This study analyzed the association of genes in major mitochondrial energy metabolism pathways, extracted from TCGA database of lung cancers, with mutation and clinical characteristics of lung cancers, established the poor prognosis model based on these MMRGs in lung cancers, and further verified the accuracy of this poor prognostic model in lung cancers. These findings will be the promising data for patient stratification, precise prognostic assessment, and personalized treatment of lung cancers.

2. Materials and Methods

2.1. Dataset and Data Processing

MMRGs were obtained from KEGG PATHWAY database (https://www.kegg.jp/kegg/pathway.html). The related metabolic pathways included glucose oxidative metabolism, fat catabolism, ketone body catabolism, tricarboxylic acid cycle, and oxidative phosphorylation. The gene data of these MMRGs were extracted from The Cancer Genome Atlas (TCGA) database of lung cancers, including transcriptomic, mutation, and complete clinical data of lung cancers. Ensembl of genes was converted with two methods—“clusterProfiler” package transformation, and the online software “ensembl” for the conversion (http://asia.ensembl.org/biomart/martview/e758aa05a6867dc85bfb32852349816b).

2.2. GSEA Enrichment Analysis

The gene set enrichment analysis (GSEA) analysis was performed with GSEA software (http://www.gsea-msigdb.org/gsea/index.jsp). GSEA was a computational method that determined whether a priori defined set of genes showed statistically significant and concordant differences between control and experimental groups. First, the transcriptomic data of lung cancer adjacent control tissues were compared to lung cancer tissues, and GSEA analysis was performed to find out the enriched pathways with statistical significance.

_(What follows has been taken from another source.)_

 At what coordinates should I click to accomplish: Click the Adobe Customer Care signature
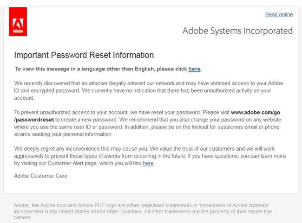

Second, GSEA analysis was performed with comparison of transcriptomic data between stages I and II of lung cancer tissues. The MMRG SYMBOL was converted to ENTREZID form (https://asia.ensembl.org/index.html) to input GSEA software; then, GSEA analysis was performed in the gseGO (Gene Set Enrichment Analysis of Gene Ontology) model.

2.3. Mutation Analysis of MMRGs

The software package “maftools” was used for mutation analysis of MMRGs to identify mutation frequency and characteristics of gene mutations. Lung cancer mutation data in the TCGA database are the mutation annotation format (MAF) data. “maftools” can effectively analyze, annotate, and visualize the mutation data in the MAF format. The long-term survival group means that the survival time was >1000 days. The short-term survival group means that the survival time was <1000 days. The mutation rates of genes in two different survival groups were compared with Student t-test between two independent samples.

2.4. Correlation Analysis between Age and MMRG Mutation Frequency and between Age and MMRG Expressions

To explore whether MMRGs are associated with age, Pearson correlation analysis was performed between age and MMRG mutation frequency and between age and MMRG expressions, with statistical significance of p < 0.05.

2.5. Differential Expression Analysis of MMRGs

The flexible and powerful Edger software package was used for differential expression analysis of MMRGs. The popular quasi-likelihood F-test was used to determine the significance level. Due to the large amount of RNA-seq data for lung cancer, the quasi-likelihood method was used because it provided a stricter error rate control with consideration of the uncertainty in the dispersion estimation. Each differentially expressed MMRG was determined with the ratio change >2 or <0.5, and p value < 0.05.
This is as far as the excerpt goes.